**What you have to do:** Return the full set of records, matching them character for character.

**Entries taken from a collection:**
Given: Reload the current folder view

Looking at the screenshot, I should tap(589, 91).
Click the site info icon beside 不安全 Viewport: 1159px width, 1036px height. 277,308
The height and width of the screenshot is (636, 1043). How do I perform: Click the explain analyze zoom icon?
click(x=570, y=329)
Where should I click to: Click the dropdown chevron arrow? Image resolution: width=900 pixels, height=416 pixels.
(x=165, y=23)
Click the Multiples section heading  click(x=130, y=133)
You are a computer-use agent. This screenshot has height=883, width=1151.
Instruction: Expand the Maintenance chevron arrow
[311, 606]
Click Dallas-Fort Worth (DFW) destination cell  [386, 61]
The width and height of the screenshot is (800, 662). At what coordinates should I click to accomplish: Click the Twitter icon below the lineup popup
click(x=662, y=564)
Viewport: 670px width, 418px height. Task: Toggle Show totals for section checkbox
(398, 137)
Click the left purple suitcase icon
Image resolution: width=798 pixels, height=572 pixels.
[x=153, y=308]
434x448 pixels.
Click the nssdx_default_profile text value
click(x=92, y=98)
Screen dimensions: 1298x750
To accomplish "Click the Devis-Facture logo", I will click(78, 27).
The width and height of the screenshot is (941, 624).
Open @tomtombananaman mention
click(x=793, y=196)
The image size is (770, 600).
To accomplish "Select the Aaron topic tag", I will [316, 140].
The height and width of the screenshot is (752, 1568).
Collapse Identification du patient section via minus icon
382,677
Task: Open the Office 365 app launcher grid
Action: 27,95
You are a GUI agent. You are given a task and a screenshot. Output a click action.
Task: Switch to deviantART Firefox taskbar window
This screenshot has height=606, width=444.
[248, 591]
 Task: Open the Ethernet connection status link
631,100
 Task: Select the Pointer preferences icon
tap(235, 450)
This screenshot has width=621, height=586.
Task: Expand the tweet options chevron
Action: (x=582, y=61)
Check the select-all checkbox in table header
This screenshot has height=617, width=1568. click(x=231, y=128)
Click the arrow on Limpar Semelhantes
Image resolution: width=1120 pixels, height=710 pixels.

**Solution to this exercise:**
Given: Reload the current folder view

Looking at the screenshot, I should tap(589, 91).
Click the site info icon beside 不安全 Viewport: 1159px width, 1036px height. 277,308
The height and width of the screenshot is (636, 1043). How do I perform: Click the explain analyze zoom icon?
click(x=570, y=329)
Where should I click to: Click the dropdown chevron arrow? Image resolution: width=900 pixels, height=416 pixels.
(x=165, y=23)
Click the Multiples section heading  click(x=130, y=133)
You are a computer-use agent. This screenshot has height=883, width=1151.
Instruction: Expand the Maintenance chevron arrow
[311, 606]
Click Dallas-Fort Worth (DFW) destination cell  [386, 61]
The width and height of the screenshot is (800, 662). At what coordinates should I click to accomplish: Click the Twitter icon below the lineup popup
click(x=662, y=564)
Viewport: 670px width, 418px height. Task: Toggle Show totals for section checkbox
(398, 137)
Click the left purple suitcase icon
Image resolution: width=798 pixels, height=572 pixels.
[x=153, y=308]
434x448 pixels.
Click the nssdx_default_profile text value
click(x=92, y=98)
Screen dimensions: 1298x750
To accomplish "Click the Devis-Facture logo", I will click(78, 27).
The width and height of the screenshot is (941, 624).
Open @tomtombananaman mention
click(x=793, y=196)
The image size is (770, 600).
To accomplish "Select the Aaron topic tag", I will [316, 140].
The height and width of the screenshot is (752, 1568).
Collapse Identification du patient section via minus icon
382,677
Task: Open the Office 365 app launcher grid
Action: 27,95
You are a GUI agent. You are given a task and a screenshot. Output a click action.
Task: Switch to deviantART Firefox taskbar window
This screenshot has height=606, width=444.
[248, 591]
 Task: Open the Ethernet connection status link
631,100
 Task: Select the Pointer preferences icon
tap(235, 450)
This screenshot has width=621, height=586.
Task: Expand the tweet options chevron
Action: (x=582, y=61)
Check the select-all checkbox in table header
This screenshot has height=617, width=1568. click(x=231, y=128)
Click the arrow on Limpar Semelhantes
Image resolution: width=1120 pixels, height=710 pixels.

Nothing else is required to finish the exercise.